The other day a friend asked me what a lascar was. Fair enough: it’s not a word you come across in everyday conversation. Perhaps he’d been reading Spike Milligan, where I last met it. A similar question struck me about the ‘unreasonable virtue’ which the American writer Mark Kurlansky sees in fly fishing. I have fished all my life and am no more or less virtuous that the next man. I searched for the answer in this book but failed to find it.
It is hard to understand why it was published. True, British writing about fly fishing has become a lackadaisical, threadbare thing. Monthly magazines are full of accounts of riverbank expeditions which end in a tussle, the angler’s rod ‘bucking like a bronco’, and eventually with a ‘bar of silver’ lying on the riverbank. Read one and you’ve read them all. American writers, such as Thomas McGuane, tend to try a bit harder.
Ah, but the covers of this book! They’re the thing — replete with a Hong Kong watercolourist’s homage to one of those big Victorian salmon flies. There’s a picture of the grey-bearded author sitting in the back of a boat. He appears perfectly normal, though for some reason he has adorned his hat with pink fluff — possibly a particularly garish salmon fly. He is holding a fish which is either very stale or partially filleted. There seems to be a golf club lying on the thwart behind him, which suggests he has his sports confused. Poor Kurlansky. He wasn’t set much of a challenge and he hasn’t covered himself in glory.
There have been dozens of fine books written by North American authors attempting to grapple with the business of pursuing trout and salmon armed only with a confection of feathers and bits of fur tied to a hook. In seeking to address the central mystery of fly fishing — why make it difficult for yourself when, in the right conditions, you could catch fish much more easily with a bait? — the transatlantic books often tend to the metaphysical. There is even rather a good one by Howell Raines, a former top honcho at the New York Times, called Fly Fishing Through the Midlife Crisis, though Kurlansky seems unaware of it.
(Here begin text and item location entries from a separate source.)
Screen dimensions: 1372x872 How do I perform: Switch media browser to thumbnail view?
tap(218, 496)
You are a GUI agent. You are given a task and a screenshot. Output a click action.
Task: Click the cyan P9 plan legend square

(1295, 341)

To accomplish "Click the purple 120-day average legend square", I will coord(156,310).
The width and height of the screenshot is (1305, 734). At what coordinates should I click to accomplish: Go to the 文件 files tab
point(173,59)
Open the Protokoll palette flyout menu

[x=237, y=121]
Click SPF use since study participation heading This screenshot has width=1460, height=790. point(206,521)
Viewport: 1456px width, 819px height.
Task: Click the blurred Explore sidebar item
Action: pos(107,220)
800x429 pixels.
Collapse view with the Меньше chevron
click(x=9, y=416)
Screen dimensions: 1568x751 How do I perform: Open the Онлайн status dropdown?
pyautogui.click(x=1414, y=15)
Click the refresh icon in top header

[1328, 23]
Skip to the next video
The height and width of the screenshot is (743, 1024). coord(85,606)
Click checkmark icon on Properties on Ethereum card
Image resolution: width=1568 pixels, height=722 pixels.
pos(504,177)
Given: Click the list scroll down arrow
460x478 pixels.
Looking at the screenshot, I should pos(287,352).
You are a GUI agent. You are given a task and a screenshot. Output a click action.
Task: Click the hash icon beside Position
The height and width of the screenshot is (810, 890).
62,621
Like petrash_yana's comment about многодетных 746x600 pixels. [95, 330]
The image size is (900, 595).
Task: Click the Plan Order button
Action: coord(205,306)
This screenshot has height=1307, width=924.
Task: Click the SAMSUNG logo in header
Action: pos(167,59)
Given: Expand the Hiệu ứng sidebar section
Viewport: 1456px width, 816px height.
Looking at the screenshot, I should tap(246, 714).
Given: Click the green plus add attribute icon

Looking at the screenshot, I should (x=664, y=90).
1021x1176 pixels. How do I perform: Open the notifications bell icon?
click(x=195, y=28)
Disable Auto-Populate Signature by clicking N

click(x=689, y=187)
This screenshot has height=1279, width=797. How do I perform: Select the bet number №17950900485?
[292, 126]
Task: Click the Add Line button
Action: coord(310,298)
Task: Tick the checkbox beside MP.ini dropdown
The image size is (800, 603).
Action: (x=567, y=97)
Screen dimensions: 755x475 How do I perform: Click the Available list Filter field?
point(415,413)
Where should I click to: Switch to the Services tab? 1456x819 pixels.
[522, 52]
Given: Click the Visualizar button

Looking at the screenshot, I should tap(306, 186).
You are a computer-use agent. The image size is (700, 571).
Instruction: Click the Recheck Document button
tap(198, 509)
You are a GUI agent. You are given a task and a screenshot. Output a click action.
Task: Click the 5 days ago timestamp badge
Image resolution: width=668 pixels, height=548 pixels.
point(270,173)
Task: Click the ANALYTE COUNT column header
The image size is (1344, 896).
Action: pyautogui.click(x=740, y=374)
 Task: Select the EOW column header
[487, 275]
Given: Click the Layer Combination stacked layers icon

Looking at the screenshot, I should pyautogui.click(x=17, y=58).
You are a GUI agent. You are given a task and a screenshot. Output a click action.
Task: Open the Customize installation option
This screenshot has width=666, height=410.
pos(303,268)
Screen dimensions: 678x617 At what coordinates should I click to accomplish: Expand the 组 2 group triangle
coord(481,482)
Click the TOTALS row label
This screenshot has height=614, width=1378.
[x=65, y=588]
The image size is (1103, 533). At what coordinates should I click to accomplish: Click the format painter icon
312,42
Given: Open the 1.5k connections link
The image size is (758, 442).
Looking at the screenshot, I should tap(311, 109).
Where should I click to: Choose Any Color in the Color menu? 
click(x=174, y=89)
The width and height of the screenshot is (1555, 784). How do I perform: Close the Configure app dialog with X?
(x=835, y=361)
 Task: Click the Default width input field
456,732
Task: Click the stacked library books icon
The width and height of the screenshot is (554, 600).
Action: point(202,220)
So who is this cove posing with the disgusting looking dead fish? He wears the sort of hat you only ever see worn by the kind of American who reads the New Yorker. Appropriately enough, he is a bestselling author, whose works, such as Cod, Milk! and Non-Violence, cram many a bookshelf. Only a few minutes before this latest book, the Kurlansky machine produced another omniscient sounding volume — on the king of fish, the salmon. Less successful authors find the central enigma not how does a salmon return to its natal river after a migration of thousands of miles but how does Kurlansky do it?
The answer is by the prodigious picking of other people’s brains: he is a hack. Not that there is anything wrong with that. But the first duty of a hack is accuracy. I am told by my fishing pal Tom Fort that in the portentously titled Salmon: A Fish, the Earth and the History of a Common Fate, Kurlansky claimed that the Tweed had been wrecked by the building of dams for textile works. This is simply untrue.
If I had to attempt my own explanation of the charm of fly fishing it would be the requirement to be silent, the need for close observation and the fact that while you are striving for these two objectives, the natural world goes about its business around you. The fly fisher is free. Kurlansky ends up falling back on Norman Maclean, Ota Pavel and William Butler Yeats — all far more accomplished writers on either the subject of fishing or the mysterious ‘unreasonable virtue’ of his title.
There are dozens of lovely books about fly fishing. This is a long way short of being among them.
(P.S. A lascar was a lowly regarded stoker or sailor from India or south-east Asia. The term is supposedly of Persian origin. It is almost certainly politically incorrect.)